Other personalities of the history of classical ballet associated with the corpo di ballo have been the teachers and choreographers Carlo Blasis and Enrico Cecchetti, the ballerinas Carlotta Grisi, Caterina Beretta, Carlotta Brianza and the prima ballerina assoluta Pierina Legnani, among many others.

Although the company was only founded officially after the inauguration of the Teatro alla Scala in 1778, its history can be traced back to Renaissance courts of Italy, notably in the Sforza family’s splendid palace in Milan, where the classical ballet itself was born as an art form to be later refined at the French court of Louis XIV.
The first nucleus of the company was brought to Milan by the choreographer Gasparo Angiolini between 1779 and 1789, as part of his reform of serious opera. Milan was also home to Salvatore Viganò, who experimented his personal interpretation of ballet d’action (which he called “coreodramma”); this in turn later inspired Carlo Blasis and other choreographers.

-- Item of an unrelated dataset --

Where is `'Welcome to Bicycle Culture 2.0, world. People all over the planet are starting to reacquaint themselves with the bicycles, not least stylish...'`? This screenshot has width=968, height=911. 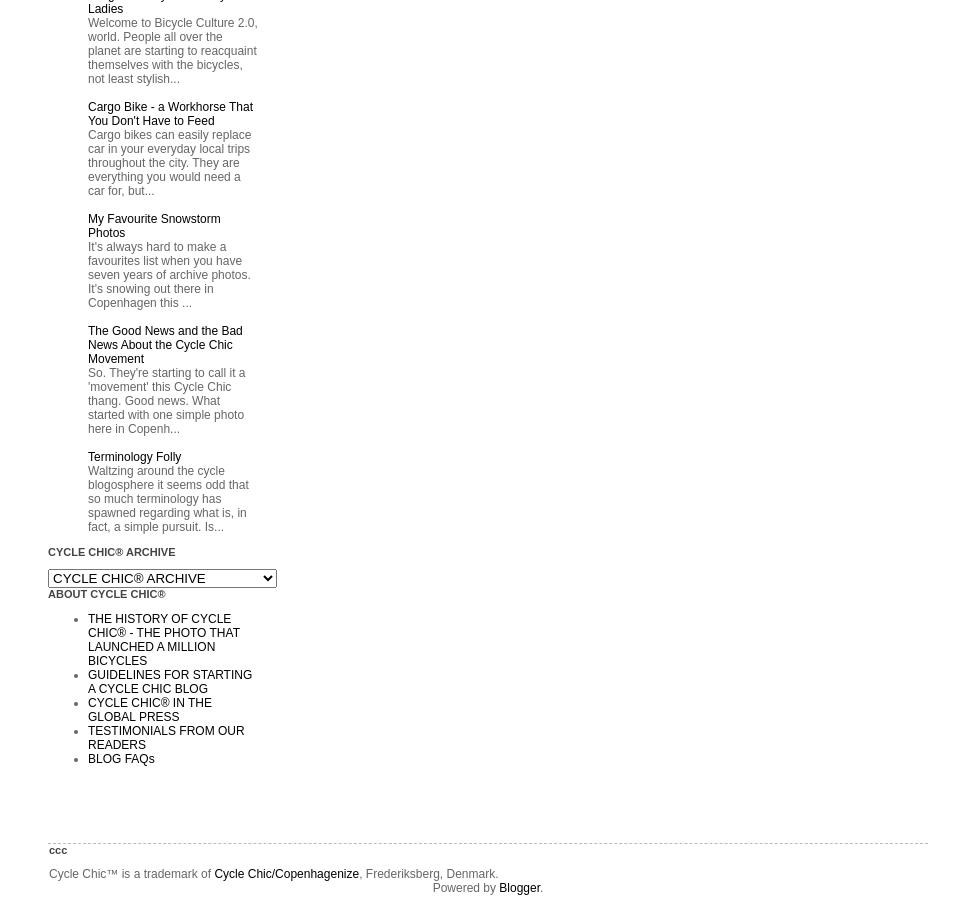 'Welcome to Bicycle Culture 2.0, world. People all over the planet are starting to reacquaint themselves with the bicycles, not least stylish...' is located at coordinates (172, 50).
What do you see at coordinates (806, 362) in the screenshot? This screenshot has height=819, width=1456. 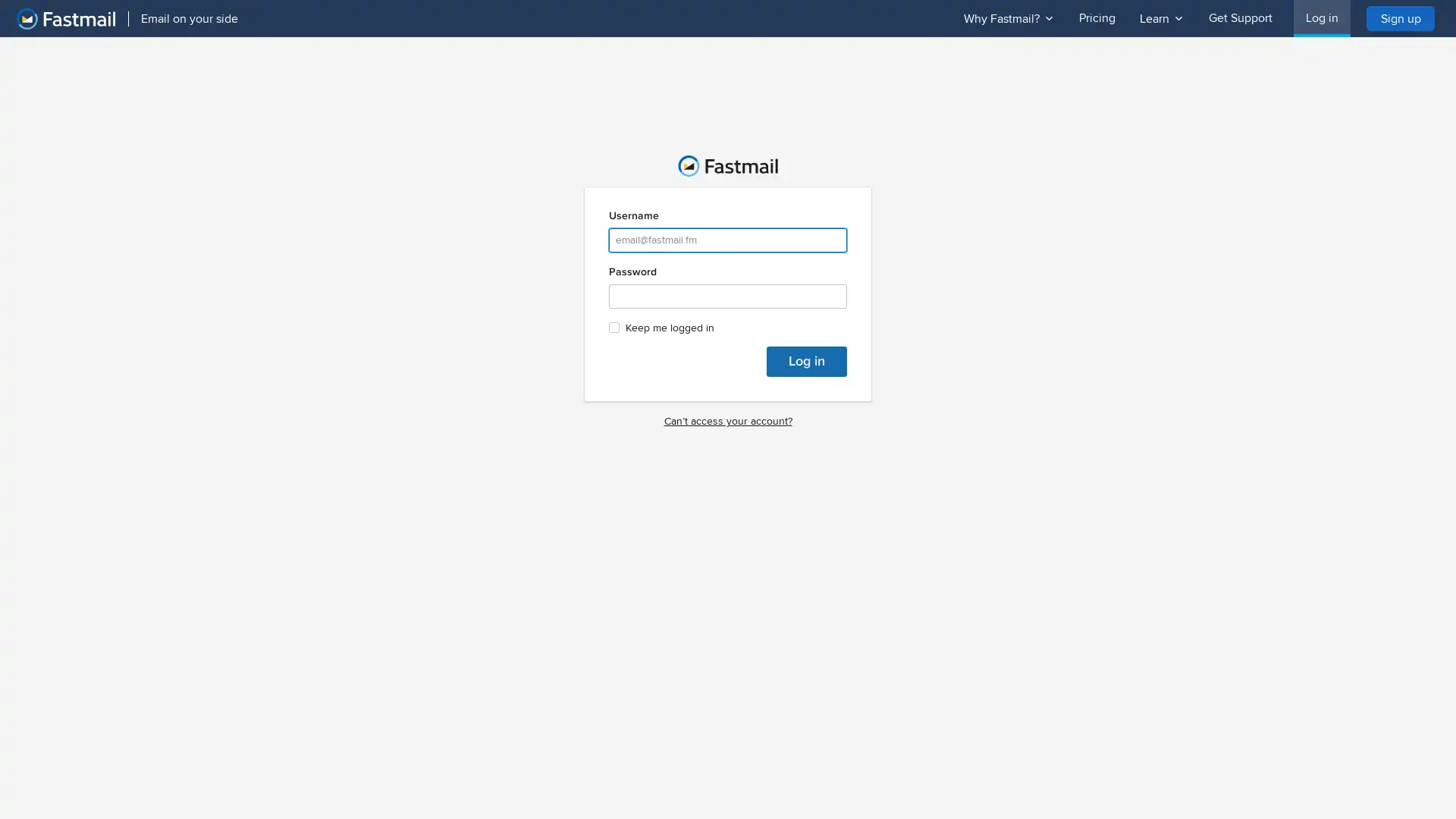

Many modern choreographers have collaborated with the corpo di ballo, such as George Balanchine and Roland Petit, often to create unique ballets for the company and its étoiles.

The company's repertoire includes both classical ballets and more modern pieces; among them: Giselle, Swan lake, The Taming of the Shrew, Carmen, Onegin, Theme and Variations, and many more.

Many of the company members come from the Scuola di Ballo del Teatro alla Scala.